+++ DOCUMENT SECTION

I am trying to use a BroadcastReceiver to detect when the phone has disconnected from a WiFi access point. To do this, I registered my BroadcastReceiver in the manifest:
<receiver android:name="com.eshayne.android.WiFiBroadcastReceiver">
<intent-filter>
<action android:name="android.net.wifi.STATE_CHANGE" />
</intent-filter>
</receiver>
In my WiFiBroadcastReceiver class, I am checking for a NETWORK_STATE_CHANGED_ACTION action and looking at the NetworkInfo's detailed state:
if (action.equals(WifiManager.NETWORK_STATE_CHANGED_ACTION)) {
NetworkInfo info = (NetworkInfo)intent.getParcelableExtra(WifiManager.EXTRA_NETWORK_INFO);
android.util.Log.d("com.eshayne.android.WiFiBroadcastReceiver", "network state change - detailedState=" + info.getDetailedState() + ": " + info.toString());
if (info.getDetailedState() == DetailedState.DISCONNECTED) {
...
}
else if (info.getDetailedState() == DetailedState.CONNECTED) {
...

++++++

--- DIRECTIONS ---
#1 In the WiFi disconnection question, which action does the WiFiBroadcastReceiver class check for?
#2 Pick up the WiFi disconnection question at its last line and write what comes next.
The saved entries aren't needed for this work.

+++ DATA PROVIDED

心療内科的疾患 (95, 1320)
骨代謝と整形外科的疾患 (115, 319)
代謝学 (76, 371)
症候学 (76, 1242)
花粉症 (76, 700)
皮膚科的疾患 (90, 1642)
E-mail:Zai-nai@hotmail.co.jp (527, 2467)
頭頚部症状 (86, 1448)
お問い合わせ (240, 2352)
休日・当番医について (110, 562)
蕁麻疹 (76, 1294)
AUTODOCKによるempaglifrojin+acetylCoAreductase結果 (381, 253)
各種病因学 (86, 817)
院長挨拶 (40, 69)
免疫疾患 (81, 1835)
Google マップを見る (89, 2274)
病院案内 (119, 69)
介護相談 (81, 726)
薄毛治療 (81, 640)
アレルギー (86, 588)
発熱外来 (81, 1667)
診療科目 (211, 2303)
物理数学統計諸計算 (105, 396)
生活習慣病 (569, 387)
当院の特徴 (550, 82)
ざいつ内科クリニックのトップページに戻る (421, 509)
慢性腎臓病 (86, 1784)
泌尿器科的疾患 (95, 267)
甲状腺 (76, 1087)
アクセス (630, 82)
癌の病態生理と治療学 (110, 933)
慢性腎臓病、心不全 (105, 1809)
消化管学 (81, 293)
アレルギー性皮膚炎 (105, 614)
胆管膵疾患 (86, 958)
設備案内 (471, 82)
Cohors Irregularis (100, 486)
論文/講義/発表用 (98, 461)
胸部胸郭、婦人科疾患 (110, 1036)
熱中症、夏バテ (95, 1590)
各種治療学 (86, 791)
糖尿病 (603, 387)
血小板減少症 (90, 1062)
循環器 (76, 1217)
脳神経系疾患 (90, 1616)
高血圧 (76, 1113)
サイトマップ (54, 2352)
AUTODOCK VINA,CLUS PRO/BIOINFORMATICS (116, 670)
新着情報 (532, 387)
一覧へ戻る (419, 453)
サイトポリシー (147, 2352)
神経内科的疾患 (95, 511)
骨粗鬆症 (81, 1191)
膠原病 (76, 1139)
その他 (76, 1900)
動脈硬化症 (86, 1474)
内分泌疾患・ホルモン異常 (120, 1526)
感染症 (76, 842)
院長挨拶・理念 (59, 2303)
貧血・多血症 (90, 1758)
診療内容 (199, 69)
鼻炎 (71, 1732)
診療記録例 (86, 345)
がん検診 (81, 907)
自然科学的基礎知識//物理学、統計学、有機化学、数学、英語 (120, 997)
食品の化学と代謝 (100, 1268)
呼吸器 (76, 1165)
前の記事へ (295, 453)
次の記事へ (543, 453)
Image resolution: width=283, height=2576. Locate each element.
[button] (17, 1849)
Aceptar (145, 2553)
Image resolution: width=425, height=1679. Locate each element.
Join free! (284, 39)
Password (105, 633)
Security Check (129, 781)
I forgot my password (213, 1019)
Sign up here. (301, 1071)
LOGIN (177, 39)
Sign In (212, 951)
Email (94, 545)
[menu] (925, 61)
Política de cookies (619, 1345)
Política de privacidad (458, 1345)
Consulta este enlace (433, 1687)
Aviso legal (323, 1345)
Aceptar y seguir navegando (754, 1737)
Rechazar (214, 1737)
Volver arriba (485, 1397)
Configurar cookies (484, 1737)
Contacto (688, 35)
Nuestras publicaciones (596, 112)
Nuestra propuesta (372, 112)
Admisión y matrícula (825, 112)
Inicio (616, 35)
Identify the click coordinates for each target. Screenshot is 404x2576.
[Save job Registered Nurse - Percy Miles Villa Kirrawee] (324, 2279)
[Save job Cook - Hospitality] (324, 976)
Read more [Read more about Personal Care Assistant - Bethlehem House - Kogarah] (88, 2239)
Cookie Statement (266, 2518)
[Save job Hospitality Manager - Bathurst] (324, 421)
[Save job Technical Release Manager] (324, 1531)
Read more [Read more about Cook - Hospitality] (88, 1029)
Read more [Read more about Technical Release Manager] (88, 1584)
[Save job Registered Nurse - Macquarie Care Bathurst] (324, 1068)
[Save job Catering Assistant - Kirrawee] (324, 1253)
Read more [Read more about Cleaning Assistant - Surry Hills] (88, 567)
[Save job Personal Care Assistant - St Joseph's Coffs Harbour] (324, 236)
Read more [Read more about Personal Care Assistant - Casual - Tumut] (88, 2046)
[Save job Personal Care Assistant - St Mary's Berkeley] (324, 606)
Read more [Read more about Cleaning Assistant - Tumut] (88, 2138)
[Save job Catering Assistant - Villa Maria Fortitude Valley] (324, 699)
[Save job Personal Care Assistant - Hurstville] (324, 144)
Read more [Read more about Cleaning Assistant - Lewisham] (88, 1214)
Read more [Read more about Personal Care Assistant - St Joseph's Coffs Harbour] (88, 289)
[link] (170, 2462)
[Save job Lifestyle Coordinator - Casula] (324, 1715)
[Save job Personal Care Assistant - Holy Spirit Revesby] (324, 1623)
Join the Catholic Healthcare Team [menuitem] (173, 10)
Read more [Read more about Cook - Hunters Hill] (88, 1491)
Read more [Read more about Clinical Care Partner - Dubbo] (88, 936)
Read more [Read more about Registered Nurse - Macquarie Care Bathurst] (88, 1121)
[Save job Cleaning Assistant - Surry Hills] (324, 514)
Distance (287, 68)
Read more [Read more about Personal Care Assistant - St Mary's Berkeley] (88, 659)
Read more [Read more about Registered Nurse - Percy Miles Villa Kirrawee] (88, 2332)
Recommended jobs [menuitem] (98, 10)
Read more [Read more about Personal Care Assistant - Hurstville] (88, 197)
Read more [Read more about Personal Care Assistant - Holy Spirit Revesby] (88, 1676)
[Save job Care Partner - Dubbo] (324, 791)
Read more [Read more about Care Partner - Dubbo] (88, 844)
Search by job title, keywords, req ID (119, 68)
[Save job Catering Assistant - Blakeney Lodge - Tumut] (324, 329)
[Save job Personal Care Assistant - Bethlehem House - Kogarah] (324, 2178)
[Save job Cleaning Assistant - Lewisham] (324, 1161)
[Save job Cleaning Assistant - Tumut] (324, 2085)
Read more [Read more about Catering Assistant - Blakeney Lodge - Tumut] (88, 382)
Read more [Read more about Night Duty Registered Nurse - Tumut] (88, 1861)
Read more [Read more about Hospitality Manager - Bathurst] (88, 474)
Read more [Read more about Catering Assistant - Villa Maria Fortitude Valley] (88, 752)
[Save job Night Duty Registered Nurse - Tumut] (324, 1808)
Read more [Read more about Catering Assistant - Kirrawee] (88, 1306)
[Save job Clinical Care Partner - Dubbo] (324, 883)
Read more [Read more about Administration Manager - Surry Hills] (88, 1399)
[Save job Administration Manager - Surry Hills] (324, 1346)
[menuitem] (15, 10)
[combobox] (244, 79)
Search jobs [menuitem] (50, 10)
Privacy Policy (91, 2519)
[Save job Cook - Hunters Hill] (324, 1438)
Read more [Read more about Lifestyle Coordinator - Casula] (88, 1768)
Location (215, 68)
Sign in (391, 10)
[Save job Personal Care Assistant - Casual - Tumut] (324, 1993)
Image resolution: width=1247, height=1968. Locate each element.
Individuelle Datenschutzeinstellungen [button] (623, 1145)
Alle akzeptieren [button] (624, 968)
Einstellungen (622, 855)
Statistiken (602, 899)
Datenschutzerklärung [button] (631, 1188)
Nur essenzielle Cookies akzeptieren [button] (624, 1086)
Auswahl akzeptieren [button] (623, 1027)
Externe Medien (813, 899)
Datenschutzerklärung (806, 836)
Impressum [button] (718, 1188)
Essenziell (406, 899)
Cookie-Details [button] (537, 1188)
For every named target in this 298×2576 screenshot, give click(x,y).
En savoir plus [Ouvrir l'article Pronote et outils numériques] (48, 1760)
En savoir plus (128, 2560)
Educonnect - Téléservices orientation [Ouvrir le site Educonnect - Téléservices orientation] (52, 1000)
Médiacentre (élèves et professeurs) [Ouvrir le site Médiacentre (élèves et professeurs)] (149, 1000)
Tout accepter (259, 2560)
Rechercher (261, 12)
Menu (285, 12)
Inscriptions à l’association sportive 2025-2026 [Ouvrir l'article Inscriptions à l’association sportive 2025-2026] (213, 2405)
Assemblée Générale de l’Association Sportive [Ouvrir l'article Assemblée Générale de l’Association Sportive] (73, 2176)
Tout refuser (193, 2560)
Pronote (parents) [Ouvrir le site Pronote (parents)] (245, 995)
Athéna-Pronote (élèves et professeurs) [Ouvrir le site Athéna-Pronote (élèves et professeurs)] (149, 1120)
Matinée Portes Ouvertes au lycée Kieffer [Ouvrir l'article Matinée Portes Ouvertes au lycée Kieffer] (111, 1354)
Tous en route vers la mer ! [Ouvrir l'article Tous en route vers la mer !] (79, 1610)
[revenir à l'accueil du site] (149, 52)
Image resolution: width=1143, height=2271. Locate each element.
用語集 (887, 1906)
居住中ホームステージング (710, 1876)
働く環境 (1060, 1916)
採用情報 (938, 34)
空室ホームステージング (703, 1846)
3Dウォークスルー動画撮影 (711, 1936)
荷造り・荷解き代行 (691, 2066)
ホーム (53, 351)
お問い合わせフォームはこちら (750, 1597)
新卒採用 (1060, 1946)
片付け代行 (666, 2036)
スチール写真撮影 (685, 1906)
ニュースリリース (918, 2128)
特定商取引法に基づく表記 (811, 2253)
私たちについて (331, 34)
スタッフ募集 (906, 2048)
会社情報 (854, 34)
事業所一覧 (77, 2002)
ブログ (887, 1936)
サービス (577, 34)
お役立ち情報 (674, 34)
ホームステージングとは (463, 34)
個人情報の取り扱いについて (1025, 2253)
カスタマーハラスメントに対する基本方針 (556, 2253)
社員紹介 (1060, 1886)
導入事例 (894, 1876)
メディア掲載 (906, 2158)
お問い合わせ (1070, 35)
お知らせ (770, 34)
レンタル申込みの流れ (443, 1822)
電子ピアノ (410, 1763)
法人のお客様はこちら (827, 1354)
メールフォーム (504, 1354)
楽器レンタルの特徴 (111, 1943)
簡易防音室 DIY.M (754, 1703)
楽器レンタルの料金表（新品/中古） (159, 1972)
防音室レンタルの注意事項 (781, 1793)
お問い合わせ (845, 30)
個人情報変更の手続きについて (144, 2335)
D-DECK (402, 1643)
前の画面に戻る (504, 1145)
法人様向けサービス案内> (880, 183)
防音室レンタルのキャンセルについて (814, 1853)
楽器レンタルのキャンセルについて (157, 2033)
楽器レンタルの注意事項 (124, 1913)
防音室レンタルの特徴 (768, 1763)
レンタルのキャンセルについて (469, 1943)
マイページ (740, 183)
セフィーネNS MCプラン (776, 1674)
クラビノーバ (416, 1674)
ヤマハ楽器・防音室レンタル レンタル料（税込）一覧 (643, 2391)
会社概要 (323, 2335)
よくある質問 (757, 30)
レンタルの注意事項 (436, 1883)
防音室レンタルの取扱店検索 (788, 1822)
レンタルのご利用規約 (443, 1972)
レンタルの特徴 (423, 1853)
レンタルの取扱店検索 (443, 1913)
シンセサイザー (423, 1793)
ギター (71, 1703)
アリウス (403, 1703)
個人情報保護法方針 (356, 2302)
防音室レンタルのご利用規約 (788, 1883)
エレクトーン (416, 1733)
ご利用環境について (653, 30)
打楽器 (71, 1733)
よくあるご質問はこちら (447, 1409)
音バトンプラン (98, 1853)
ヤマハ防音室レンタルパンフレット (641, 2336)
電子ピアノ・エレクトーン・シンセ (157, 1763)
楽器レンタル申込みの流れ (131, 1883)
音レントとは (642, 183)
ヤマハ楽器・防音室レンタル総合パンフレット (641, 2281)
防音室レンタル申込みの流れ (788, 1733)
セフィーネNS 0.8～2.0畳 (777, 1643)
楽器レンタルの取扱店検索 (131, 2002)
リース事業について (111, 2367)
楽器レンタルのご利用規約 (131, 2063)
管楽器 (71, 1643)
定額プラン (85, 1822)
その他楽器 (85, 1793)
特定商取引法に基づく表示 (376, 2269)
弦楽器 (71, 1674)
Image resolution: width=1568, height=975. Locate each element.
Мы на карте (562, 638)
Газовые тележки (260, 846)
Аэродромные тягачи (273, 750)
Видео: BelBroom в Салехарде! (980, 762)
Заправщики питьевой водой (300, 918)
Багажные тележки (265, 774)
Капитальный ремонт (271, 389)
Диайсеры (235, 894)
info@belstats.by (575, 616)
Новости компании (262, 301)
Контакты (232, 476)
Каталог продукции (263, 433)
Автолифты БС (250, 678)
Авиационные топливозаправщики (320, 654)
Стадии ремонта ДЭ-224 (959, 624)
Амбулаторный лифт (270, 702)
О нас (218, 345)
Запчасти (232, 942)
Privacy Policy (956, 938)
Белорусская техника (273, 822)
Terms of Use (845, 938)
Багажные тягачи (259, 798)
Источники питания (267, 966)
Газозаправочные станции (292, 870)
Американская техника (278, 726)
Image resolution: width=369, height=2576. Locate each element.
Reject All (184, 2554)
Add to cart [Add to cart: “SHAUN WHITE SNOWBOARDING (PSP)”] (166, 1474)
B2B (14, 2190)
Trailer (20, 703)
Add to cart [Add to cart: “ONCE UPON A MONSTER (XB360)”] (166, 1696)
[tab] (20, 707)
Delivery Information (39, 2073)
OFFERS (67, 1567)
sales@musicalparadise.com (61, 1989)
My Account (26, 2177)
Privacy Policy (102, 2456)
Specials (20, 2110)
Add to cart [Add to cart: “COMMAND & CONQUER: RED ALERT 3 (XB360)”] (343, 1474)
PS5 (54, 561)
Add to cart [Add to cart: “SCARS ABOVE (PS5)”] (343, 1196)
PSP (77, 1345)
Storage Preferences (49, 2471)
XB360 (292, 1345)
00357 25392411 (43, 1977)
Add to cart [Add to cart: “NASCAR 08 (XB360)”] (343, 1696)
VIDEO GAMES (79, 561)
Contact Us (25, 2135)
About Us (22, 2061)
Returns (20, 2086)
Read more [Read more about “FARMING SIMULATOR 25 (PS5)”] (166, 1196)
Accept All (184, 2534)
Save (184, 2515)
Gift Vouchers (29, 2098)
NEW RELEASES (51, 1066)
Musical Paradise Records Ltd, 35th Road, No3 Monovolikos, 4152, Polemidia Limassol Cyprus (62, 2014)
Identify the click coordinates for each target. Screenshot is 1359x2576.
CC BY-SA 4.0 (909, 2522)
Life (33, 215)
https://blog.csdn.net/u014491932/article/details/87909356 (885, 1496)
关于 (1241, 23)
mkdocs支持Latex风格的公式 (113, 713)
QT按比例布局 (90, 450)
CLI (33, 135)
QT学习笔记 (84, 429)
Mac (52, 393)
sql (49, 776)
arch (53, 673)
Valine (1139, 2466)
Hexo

++++++

--- WRITTEN ANSWERS ---
#1 It checks for the NETWORK_STATE_CHANGED_ACTION action.

#2
}
The problem I'm seeing is that when the phone leaves the WiFi access point's range, my "disconnected" callback gets called 6 times - pretty regularly at about once every 15 seconds - before it stops. So far I haven't been able to find any distinguishing characteristics between each callback's NetworkInfo. Each NetworkInfo object being written to the log looks like this:
02-18 10:16:51.918 D/com.eshayne.android.WiFiBroadcastReceiver( 1511): network state change - detailedState=DISCONNECTED: NetworkInfo: type: WIFI[], state: DISCONNECTED/DISCONNECTED, reason: (unspecified), extra: (none), roaming: false, failover: false, isAvailable: true
It's also not an issue of the phone wandering in and out of WiFi range, as my "connected" callback is not called in between "disconnected" callbacks. Nor are any other states being triggered in between. Just a rapid series of 6 callbacks each with a detailedState of DISCONNECTED.
Is there a better way for me to detect when the phone has lost its WiFi connection, so that my callback only gets called once per disconnect? Or any way to detect which of the 6 callbacks I'm seeing is the "final" one?